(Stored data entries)
>>>>>
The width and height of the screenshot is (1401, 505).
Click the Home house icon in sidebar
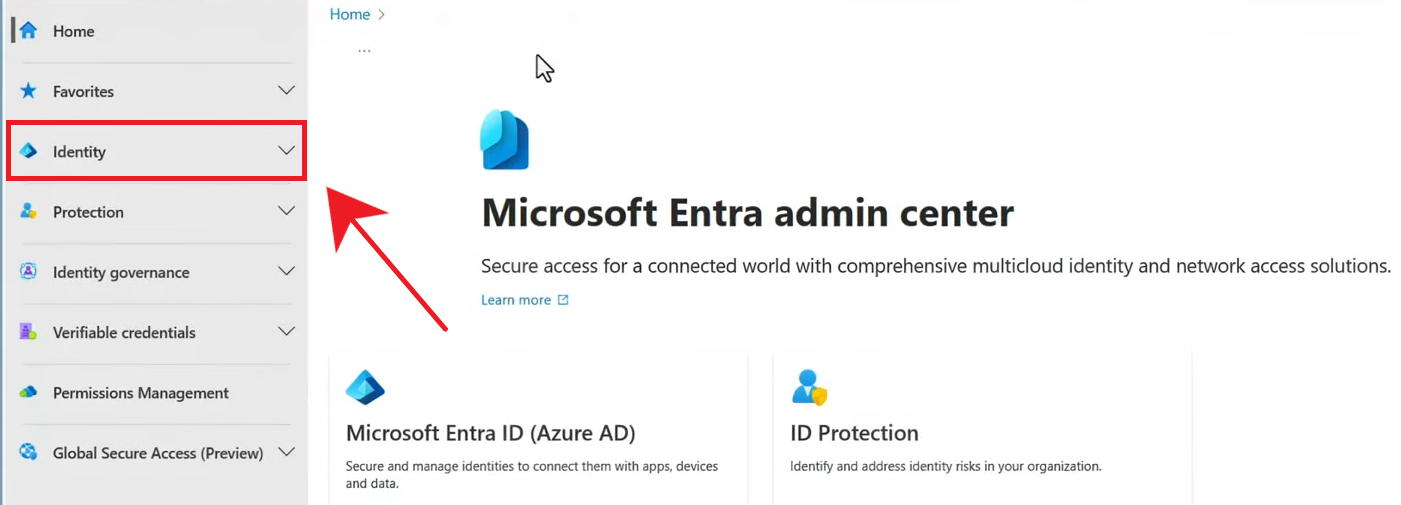28,31
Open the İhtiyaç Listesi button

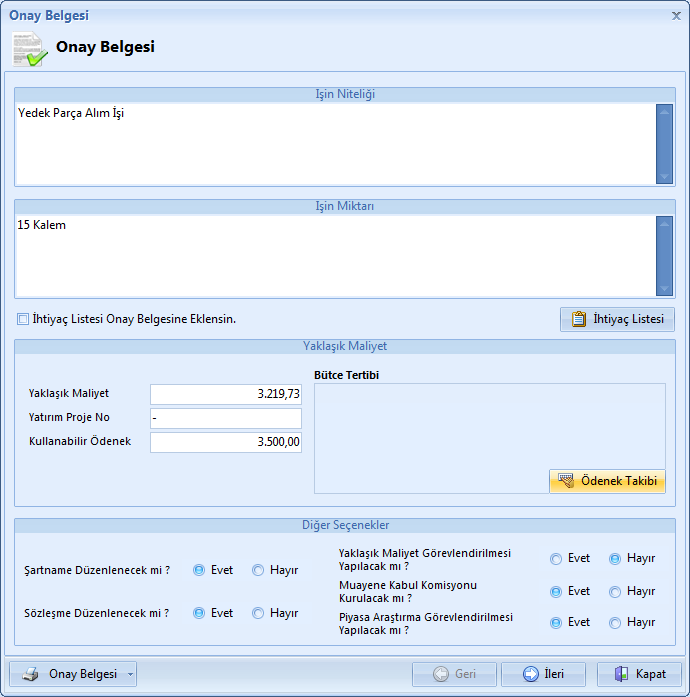tap(617, 319)
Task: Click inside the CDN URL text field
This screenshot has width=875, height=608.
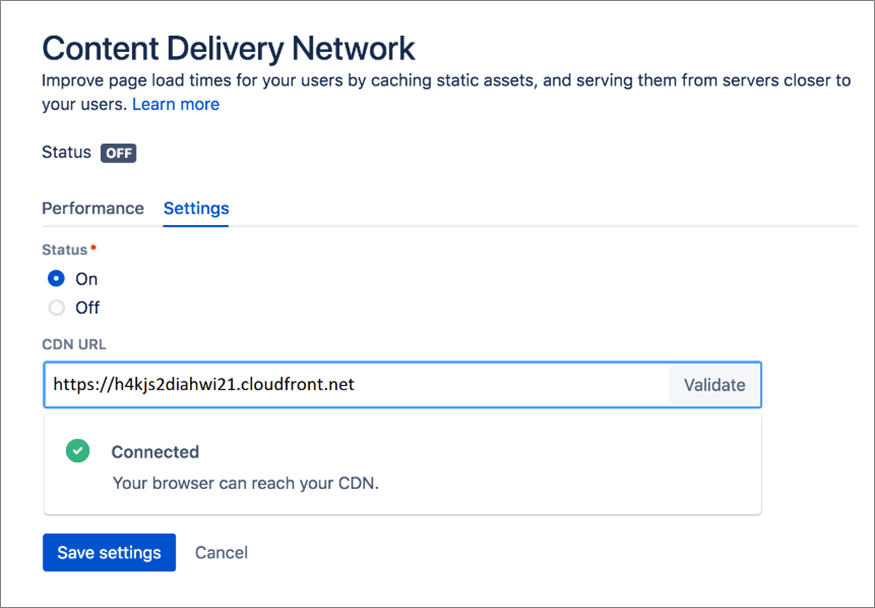Action: pyautogui.click(x=350, y=384)
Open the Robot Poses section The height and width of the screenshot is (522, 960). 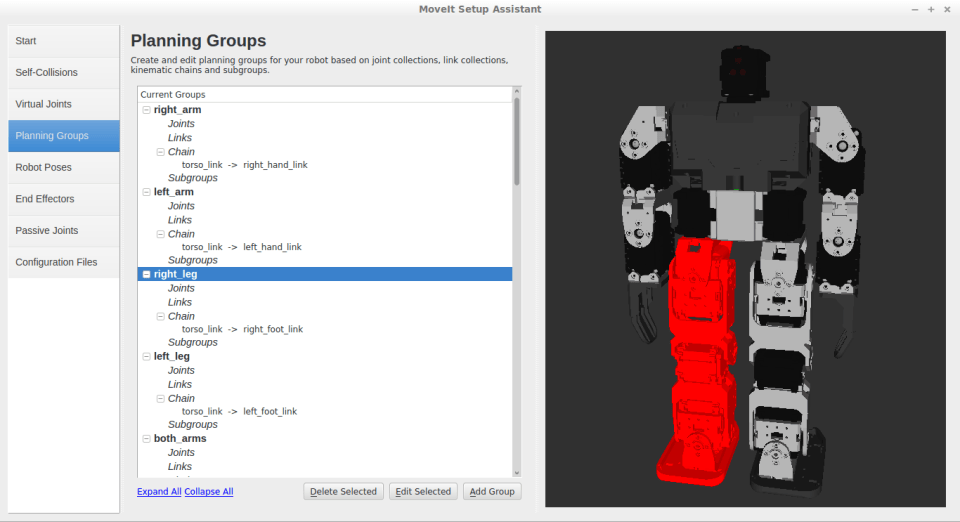(64, 167)
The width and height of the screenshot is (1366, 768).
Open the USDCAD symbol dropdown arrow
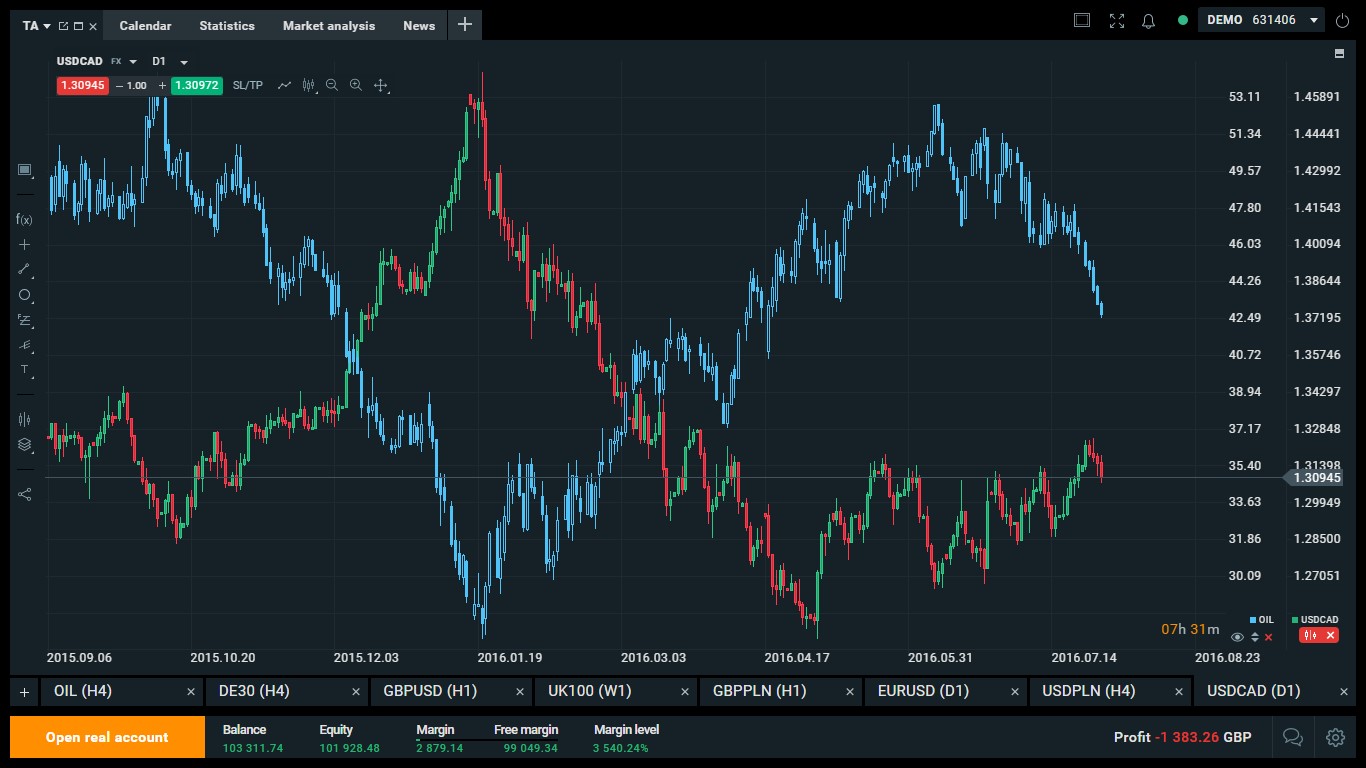pyautogui.click(x=133, y=62)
<<<<<
= Task =
The result should hold only the lines from the line with "The width and height of the screenshot is (1366, 768)." through the final line of the records above, copied exactly, with pictures left out.

= Solution below =
The width and height of the screenshot is (1366, 768).
Open the USDCAD symbol dropdown arrow
pyautogui.click(x=133, y=62)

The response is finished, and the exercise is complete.